> _DIRECTIONS FOR THIS TASK_
The lines to copy are those in the records below that hold the word "agent".
[[ INFORMATION GIVEN open ]]
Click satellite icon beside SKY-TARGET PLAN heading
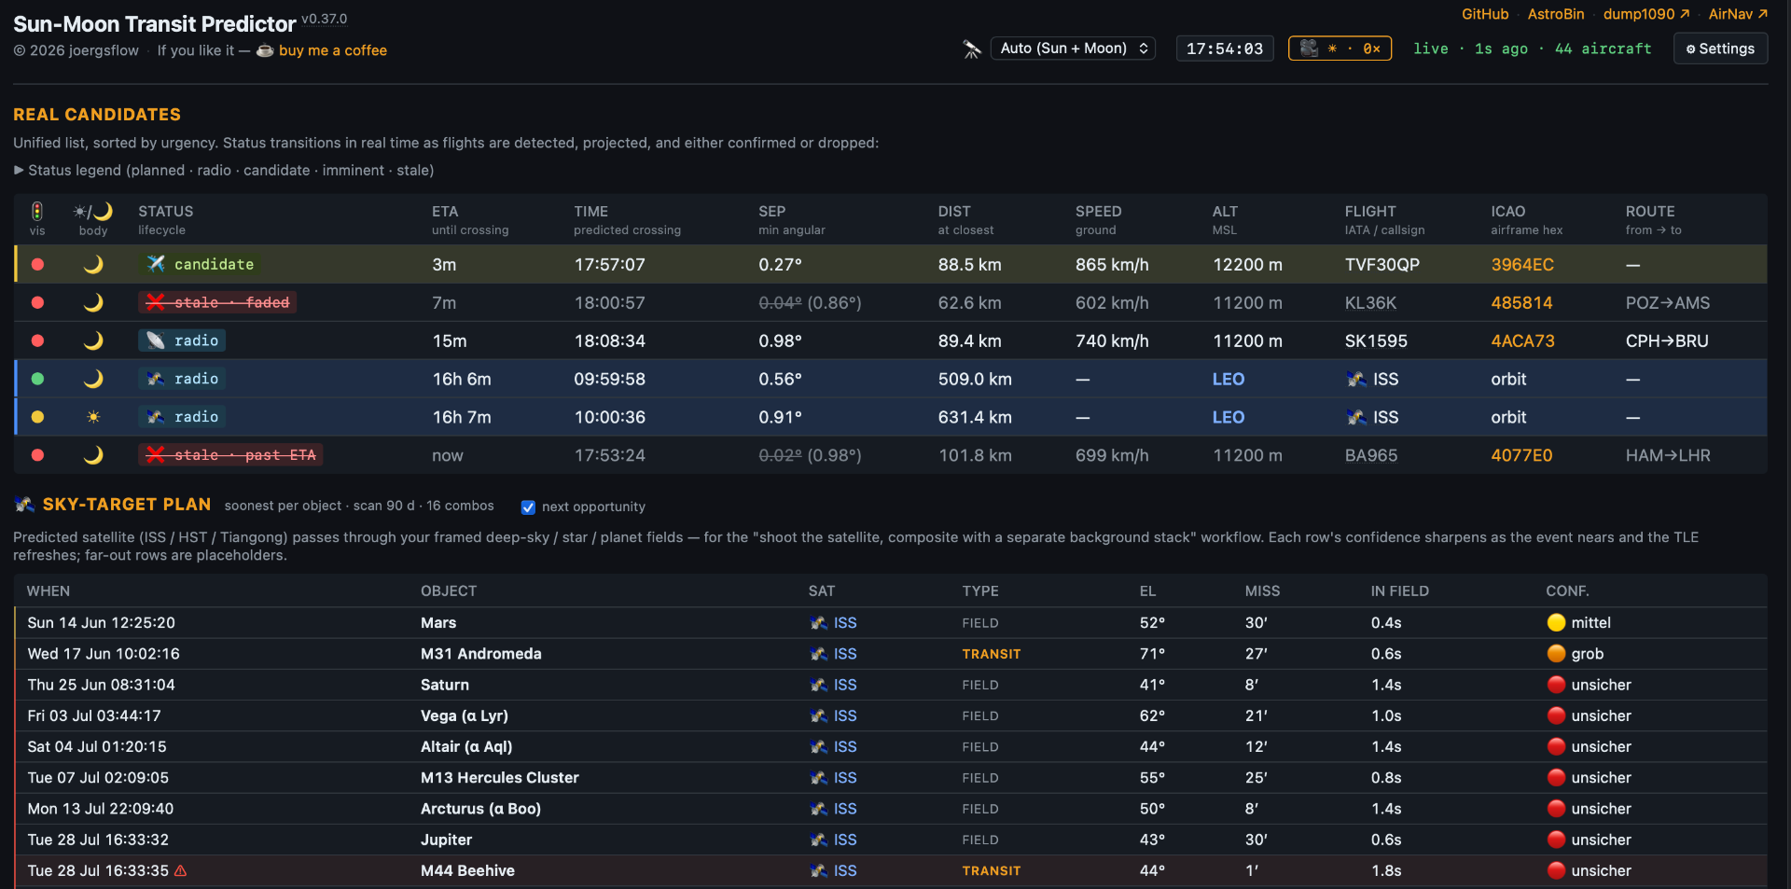Screen dimensions: 1791x889 [x=24, y=505]
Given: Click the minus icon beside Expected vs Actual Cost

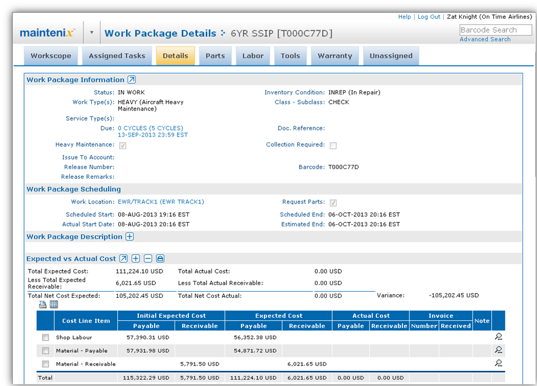Looking at the screenshot, I should [148, 259].
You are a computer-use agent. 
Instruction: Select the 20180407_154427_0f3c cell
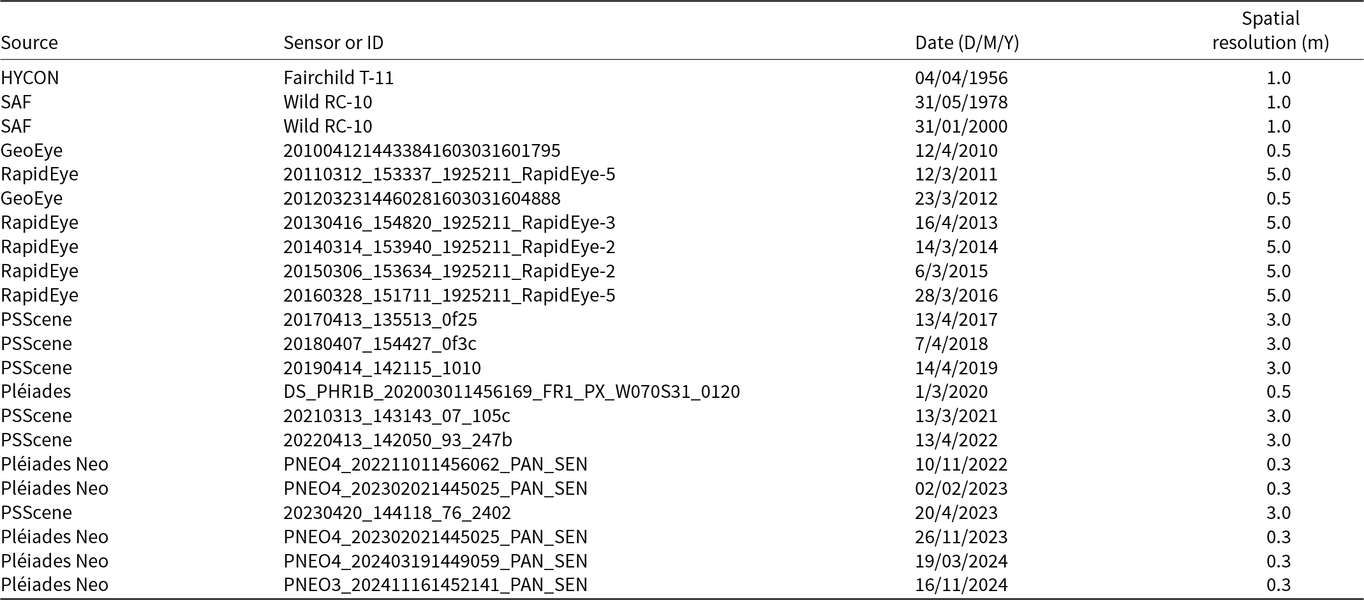[x=380, y=344]
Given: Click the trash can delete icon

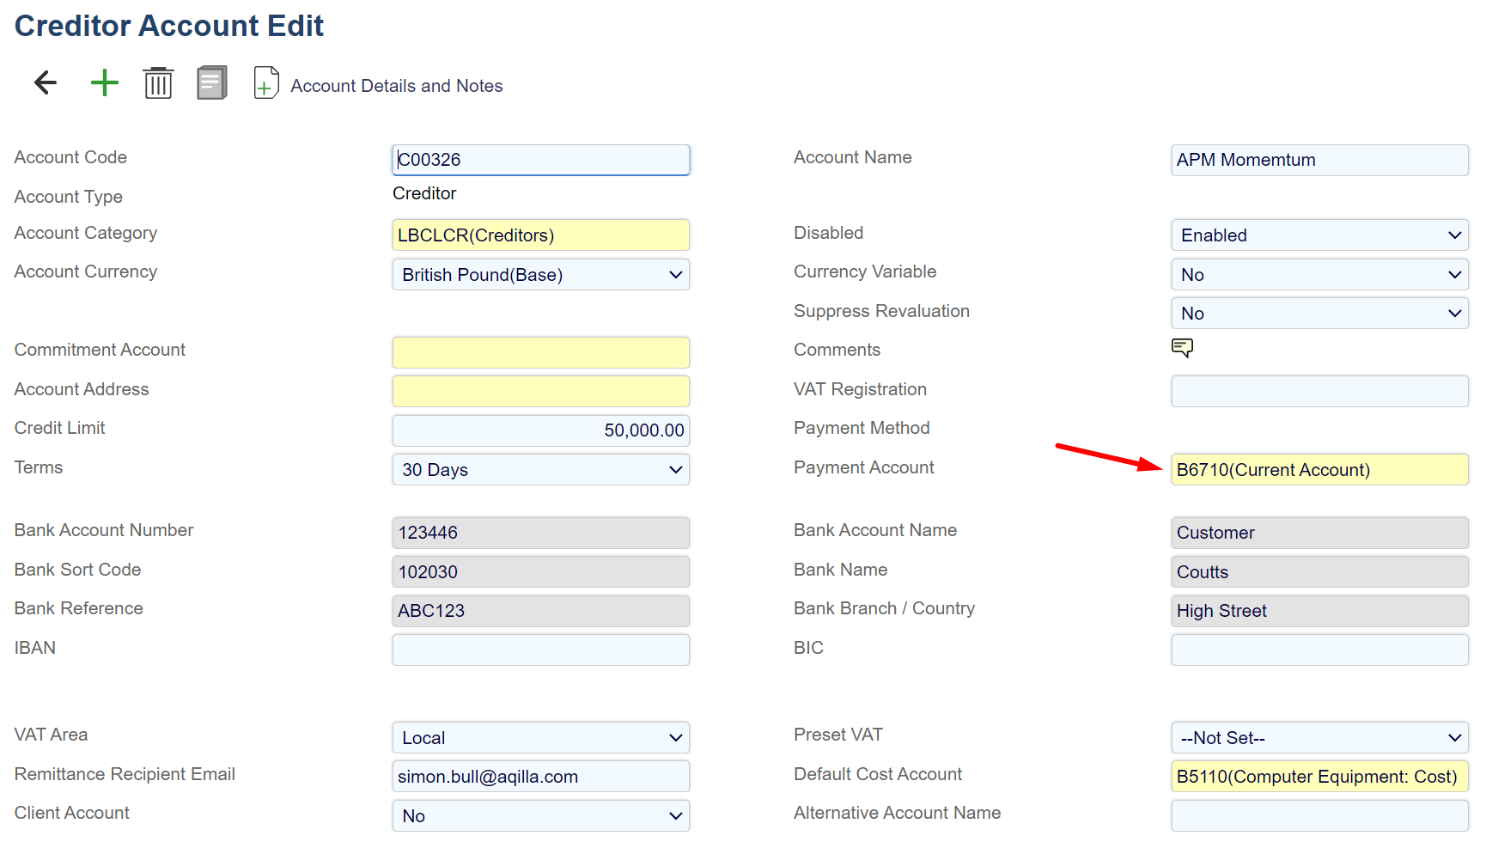Looking at the screenshot, I should pyautogui.click(x=158, y=82).
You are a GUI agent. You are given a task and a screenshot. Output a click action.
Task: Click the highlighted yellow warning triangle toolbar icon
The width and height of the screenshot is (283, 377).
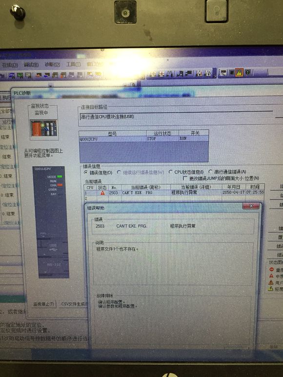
[[ INFORMATION GIVEN closed ]]
> _TASK OUTPUT_
You are a computer-use agent. 
You are a GUI agent. You are given a task and a screenshot. Output a click action.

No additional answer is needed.